● **Exercise a**: Decide whether each statement below agrees with the Hadoop commit notice. For each, answer yes or no and quote the words of the notice that decide it: (i) The change was contributed by Hemanth Yamijala. (ii) The new revision number is 633165. (iii) Release 0.16.0 is dated 2008-02-07.

● **Passage**:
You are viewing a plain text version of this content. The canonical link for it is here.
Posted to common-commits@hadoop.apache.org by ni...@apache.org on 2008/03/03 17:44:46 UTC
svn commit: r633166 - in /hadoop/core/trunk: CHANGES.txt
src/contrib/hod/hodlib/RingMaster/idleJobTracker.py
Author: nigel
Date: Mon Mar 3 08:44:44 2008
New Revision: 633166
URL: http://svn.apache.org/viewvc?rev=633166&view=rev
Log:
HADOOP-2847. Ensure idle cluster cleanup works even if the JobTracker becomes unresponsive to RPC calls. Contributed by Hemanth Yamijala.
Modified:
hadoop/core/trunk/CHANGES.txt
hadoop/core/trunk/src/contrib/hod/hodlib/RingMaster/idleJobTracker.py
Modified: hadoop/core/trunk/CHANGES.txt
URL: http://svn.apache.org/viewvc/hadoop/core/trunk/CHANGES.txt?rev=633166&r1=633165&r2=633166&view=diff
==============================================================================
--- hadoop/core/trunk/CHANGES.txt (original)
+++ hadoop/core/trunk/CHANGES.txt Mon Mar 3 08:44:44 2008
@@ -216,6 +216,9 @@
HADOOP-2923. Add SequenceFileAsBinaryInputFormat, which was
missed in the commit for HADOOP-2603. (cdouglas via omalley)
+ HADOOP-2847. Ensure idle cluster cleanup works even if the JobTracker
+ becomes unresponsive to RPC calls. (Hemanth Yamijala via nigel)
+
Release 0.16.0 - 2008-02-07
INCOMPATIBLE CHANGES
Modified: hadoop/core/trunk/src/contrib/hod/hodlib/RingMaster/idleJobTracker.py
URL: http://svn.apache.org/viewvc/hadoop/core/trunk/src/contrib/hod/hodlib/RingMaster/idleJobTracker.py?rev=633166&r1=633165&r2=633166&view=diff
==============================================================================
--- hadoop/core/trunk/src/contrib/hod/hodlib/RingMaster/idleJobTracker.py (original)

● **Record list**:
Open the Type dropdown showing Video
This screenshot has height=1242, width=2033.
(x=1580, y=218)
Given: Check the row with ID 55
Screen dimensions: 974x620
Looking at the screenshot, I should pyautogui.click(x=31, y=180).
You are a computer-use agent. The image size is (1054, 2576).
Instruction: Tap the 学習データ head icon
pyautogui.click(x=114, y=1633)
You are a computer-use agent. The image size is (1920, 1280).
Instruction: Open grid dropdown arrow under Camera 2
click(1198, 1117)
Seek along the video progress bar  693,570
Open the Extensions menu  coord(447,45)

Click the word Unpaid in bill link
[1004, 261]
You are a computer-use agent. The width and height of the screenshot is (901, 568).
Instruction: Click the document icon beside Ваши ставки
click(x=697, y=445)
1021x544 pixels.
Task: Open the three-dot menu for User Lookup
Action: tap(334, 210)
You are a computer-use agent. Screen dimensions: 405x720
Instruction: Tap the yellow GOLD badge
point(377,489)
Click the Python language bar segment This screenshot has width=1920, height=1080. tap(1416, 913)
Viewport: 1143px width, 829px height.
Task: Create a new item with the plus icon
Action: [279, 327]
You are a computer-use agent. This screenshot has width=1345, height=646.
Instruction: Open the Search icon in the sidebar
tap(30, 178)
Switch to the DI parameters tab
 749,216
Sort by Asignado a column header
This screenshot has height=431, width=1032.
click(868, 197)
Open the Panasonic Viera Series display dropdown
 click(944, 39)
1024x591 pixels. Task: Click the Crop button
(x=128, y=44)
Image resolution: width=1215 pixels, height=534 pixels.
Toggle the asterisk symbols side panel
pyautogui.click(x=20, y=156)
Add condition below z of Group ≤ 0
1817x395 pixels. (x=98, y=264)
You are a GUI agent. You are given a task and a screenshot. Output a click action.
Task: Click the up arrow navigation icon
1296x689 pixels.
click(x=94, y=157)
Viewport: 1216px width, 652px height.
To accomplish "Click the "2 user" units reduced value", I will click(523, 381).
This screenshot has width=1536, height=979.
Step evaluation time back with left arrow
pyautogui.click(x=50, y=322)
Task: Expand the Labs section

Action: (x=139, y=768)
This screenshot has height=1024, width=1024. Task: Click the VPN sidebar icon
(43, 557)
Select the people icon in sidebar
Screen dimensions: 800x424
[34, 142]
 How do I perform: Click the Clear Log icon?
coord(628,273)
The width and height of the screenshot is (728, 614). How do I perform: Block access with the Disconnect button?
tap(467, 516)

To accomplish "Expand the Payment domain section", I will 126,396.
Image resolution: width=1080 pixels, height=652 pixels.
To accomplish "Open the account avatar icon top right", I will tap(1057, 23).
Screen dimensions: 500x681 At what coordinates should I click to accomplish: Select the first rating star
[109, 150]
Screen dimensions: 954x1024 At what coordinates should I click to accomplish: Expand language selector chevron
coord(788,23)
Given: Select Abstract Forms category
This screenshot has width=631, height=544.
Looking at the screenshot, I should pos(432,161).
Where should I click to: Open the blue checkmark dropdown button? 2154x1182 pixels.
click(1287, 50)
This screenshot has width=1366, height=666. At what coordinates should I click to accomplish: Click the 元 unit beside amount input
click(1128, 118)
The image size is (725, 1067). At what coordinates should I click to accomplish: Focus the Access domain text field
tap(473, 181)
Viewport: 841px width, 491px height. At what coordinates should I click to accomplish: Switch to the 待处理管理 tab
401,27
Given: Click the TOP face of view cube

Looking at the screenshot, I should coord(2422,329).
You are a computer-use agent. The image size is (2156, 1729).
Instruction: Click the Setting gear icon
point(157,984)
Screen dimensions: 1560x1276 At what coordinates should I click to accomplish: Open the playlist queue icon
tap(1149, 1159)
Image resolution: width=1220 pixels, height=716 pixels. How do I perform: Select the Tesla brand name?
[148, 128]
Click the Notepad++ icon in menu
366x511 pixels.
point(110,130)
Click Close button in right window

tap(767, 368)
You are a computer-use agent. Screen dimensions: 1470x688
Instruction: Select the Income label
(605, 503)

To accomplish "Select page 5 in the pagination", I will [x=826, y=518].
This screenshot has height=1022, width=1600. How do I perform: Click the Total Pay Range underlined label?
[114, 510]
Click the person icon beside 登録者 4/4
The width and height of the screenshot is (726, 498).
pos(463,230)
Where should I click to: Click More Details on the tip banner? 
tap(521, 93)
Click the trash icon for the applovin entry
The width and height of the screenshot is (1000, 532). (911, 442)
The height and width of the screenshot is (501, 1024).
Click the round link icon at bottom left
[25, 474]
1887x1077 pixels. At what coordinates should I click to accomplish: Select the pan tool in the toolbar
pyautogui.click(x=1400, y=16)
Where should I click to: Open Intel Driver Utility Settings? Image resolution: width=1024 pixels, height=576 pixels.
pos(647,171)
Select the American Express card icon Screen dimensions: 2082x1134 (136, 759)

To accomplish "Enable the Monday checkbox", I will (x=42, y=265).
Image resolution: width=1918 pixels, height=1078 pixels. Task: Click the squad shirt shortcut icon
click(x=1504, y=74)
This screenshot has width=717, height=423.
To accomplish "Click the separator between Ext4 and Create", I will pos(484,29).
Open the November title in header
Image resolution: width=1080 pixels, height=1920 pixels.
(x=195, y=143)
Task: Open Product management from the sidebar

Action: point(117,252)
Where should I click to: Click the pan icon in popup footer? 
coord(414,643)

● **Exercise b**: Scale the records from the line that contains "You are a computer-use agent. The image size is (1920, 1280)." down to the line that contains "[1004, 261]", both included, and return only those lines. Copy every line in full, requests included, multiplying each coordinate in the answers by 0.55 and rounding to a whole number, with halves rounded up.

● **Task answer a**:
(i) Yes: "Contributed by Hemanth Yamijala."
(ii) No: "New Revision: 633166"
(iii) Yes: "Release 0.16.0 - 2008-02-07"

● **Task answer b**:
You are a computer-use agent. The image size is (1920, 1280).
Instruction: Open grid dropdown arrow under Camera 2
click(659, 614)
Seek along the video progress bar  381,314
Open the Extensions menu  coord(246,25)

Click the word Unpaid in bill link
[552, 144]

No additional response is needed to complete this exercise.